One of the big benefits of larger drives is that they allow more storage to fit into the same physical space and almost the same power budget. It is great to see that we now have 24TB drives. The list price is somewhere in the $649 range. That feels a bit high considering we are already seeing drives like the WD Gold 24TB at $629 so we would expect a newer drive with similar specs to be no more expensive.

Still, given the pricing of drives and the slow pace of innovation, it is clear that this is a market that has been hurt by a lack of competition after decades of mergers.

4 COMMENTS

  1. With 14 TB Exos drives down to $219 occasionally, the 24 TB models will be sitting on shelves a while at $600+…

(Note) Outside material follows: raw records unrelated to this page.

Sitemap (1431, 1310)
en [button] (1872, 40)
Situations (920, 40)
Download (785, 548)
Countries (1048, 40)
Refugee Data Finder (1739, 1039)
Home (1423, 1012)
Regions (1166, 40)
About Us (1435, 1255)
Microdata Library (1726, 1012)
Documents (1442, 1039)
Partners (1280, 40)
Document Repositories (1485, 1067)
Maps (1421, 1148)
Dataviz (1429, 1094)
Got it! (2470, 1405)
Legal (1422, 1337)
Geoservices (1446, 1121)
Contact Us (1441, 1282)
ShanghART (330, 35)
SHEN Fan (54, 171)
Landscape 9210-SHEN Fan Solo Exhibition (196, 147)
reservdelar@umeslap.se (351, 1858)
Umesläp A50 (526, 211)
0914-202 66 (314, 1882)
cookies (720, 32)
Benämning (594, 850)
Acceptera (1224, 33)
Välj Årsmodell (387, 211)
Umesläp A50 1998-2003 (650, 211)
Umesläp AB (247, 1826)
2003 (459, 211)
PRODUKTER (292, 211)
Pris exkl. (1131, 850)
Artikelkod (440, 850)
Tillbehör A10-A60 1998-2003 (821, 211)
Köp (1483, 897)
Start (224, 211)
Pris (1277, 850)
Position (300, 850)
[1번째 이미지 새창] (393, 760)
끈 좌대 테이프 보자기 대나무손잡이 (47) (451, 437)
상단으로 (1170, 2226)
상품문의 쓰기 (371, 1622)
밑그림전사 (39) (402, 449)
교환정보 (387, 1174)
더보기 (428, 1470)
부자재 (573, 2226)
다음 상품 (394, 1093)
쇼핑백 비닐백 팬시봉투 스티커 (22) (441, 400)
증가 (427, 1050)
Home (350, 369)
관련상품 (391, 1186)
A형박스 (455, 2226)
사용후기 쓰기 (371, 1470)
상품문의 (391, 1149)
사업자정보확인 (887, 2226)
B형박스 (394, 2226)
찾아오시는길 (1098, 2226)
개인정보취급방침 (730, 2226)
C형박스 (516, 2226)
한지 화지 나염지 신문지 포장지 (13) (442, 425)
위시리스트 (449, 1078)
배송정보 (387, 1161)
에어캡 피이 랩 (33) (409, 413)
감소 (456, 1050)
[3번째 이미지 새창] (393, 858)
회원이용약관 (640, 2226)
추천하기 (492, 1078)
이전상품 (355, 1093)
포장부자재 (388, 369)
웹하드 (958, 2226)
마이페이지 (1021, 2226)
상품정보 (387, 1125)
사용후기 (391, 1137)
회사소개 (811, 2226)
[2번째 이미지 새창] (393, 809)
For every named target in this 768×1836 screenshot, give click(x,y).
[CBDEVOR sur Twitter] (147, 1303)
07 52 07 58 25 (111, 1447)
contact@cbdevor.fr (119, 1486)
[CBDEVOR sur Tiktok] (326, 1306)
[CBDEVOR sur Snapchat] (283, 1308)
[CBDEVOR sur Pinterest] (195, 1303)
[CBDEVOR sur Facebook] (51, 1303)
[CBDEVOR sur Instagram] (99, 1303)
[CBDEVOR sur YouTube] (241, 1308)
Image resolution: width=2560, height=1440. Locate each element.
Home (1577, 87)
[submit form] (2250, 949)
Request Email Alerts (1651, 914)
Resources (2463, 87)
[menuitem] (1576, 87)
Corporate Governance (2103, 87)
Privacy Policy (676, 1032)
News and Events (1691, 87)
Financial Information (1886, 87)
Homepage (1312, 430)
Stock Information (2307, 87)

  2. I use to really be a strong Seagate supporter. I have over 50 of their drives from various years. Last year I bought 8 of the 18 TB ironwolf pros, 5 year warranty. They were filled and then basically ran with very little I/O… Two of them have died within a year.

    Make backups. Often.

  3. Hasn’t the cache situation always been the same?

    Eg, a 1TB drive in 2011 would have had 64-128MB of cache.